You are viewing an old version of this page. View the current version.

Compare with Current View Page History

« Previous Version 9 Next »

Status

Current state: "Under Discussion"

Discussion thread: here [Change the link from the KIP proposal email archive to your own email thread]

JIRA: here

Motivation

Kafka has a dependency on Zookeeper 3.6.3, which reached its end of life in December 2022. We would like to upgrade Zookeeper to version 3.8.1 which is the latest release of the 3.8.x versions.

Zookeeper 3.8.1 server supports clients no older than 3.5.x and Zookeeper 3.8.1. clients support server versions no older than 3.5.x.

ZooKeeper clients from 3.5.x onwards are fully compatible with 3.8.x servers.
The upgrade from 3.6.x and 3.7.x can be executed as usual, no particular additional upgrade procedure is needed.
ZooKeeper 3.8.x clients are compatible with 3.5.x, 3.6.x and 3.7.x servers as long as you are not using new APIs not present these versions.

In comparison, Zookeeper 3.6.3 server supports clients no older than 3.4.x and Zookeeper 3.6.3 clients support server versions no older than 3.5.x

ZooKeeper clients from 3.4 and 3.5 branch are fully compatible with 3.6 servers.
The upgrade from 3.5.7 to 3.6.0 can be executed as usual, no particular additional upgrade procedure is needed.
ZooKeeper 3.6.0 clients are compatible with 3.5 servers as long as you are not using new APIs not present in 3.5.

Public Interfaces

No public interfaces are being changed.

Proposed Changes

Similarly to https://github.com/apache/kafka/pull/12620/files we would like to upgrade to 3.8.1.

Compatibility, Deprecation, and Migration Plan

  • What impact (if any) will there be on existing users?
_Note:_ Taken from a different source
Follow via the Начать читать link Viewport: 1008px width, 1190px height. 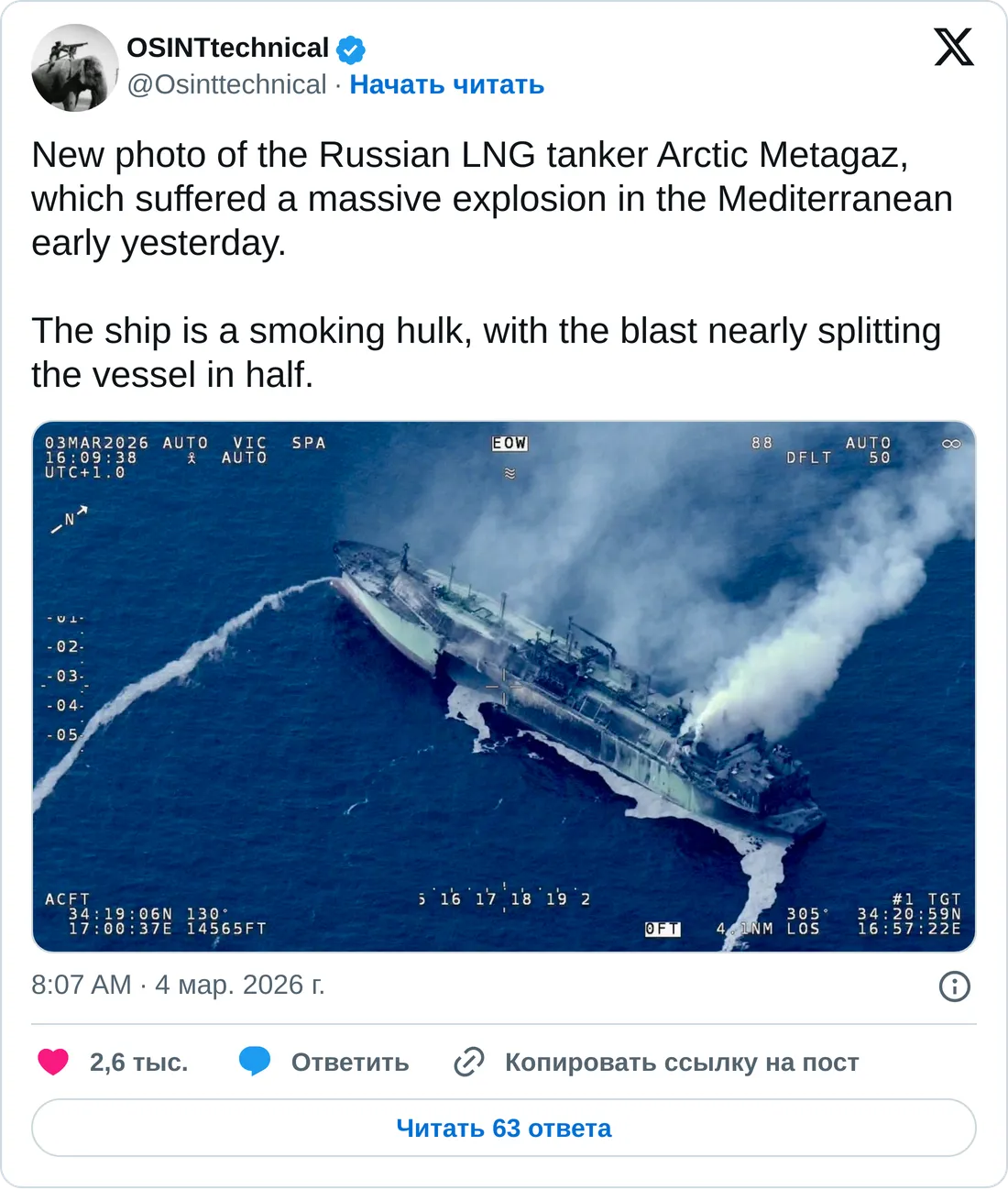click(x=447, y=84)
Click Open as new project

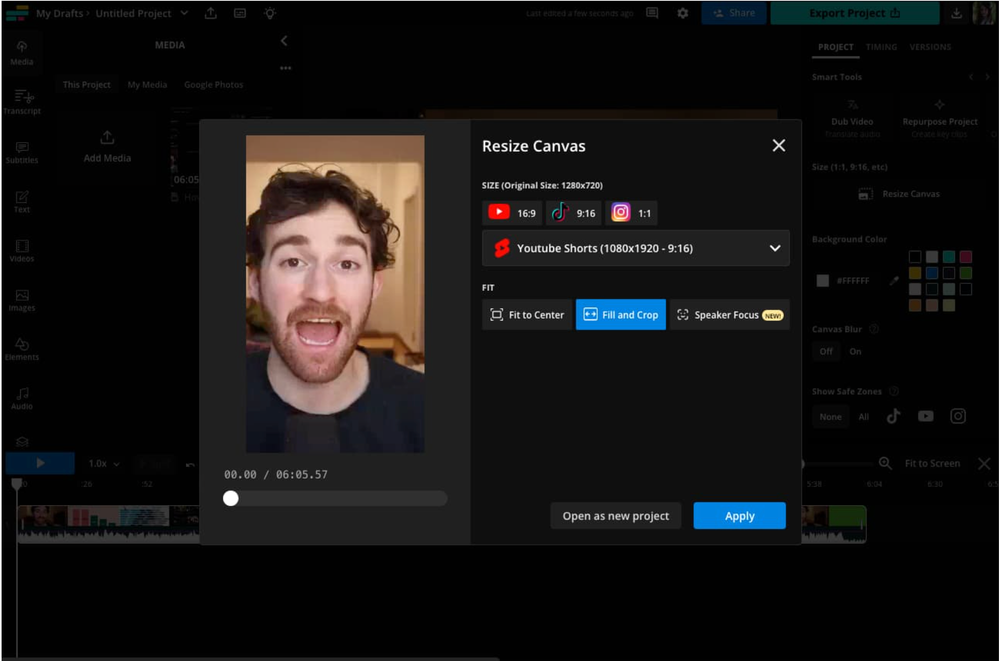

Users who use Kafka clusters with Zookeeper clients older than 3.5.x won't be able to communicate with a Zookeeper cluster using 3.8.1. As mentioned in the accompanying JIRA ticket Apache Kafka has been using Zookeeper since version 2.4, everything above and including this version should be stable. It is acceptable to break compatibility with Apache Kafka versions prior to 2.4 as they are considered beyond their end of life and are not maintained (source: Time Based Release Plan#WhatIsOurEOLPolicy).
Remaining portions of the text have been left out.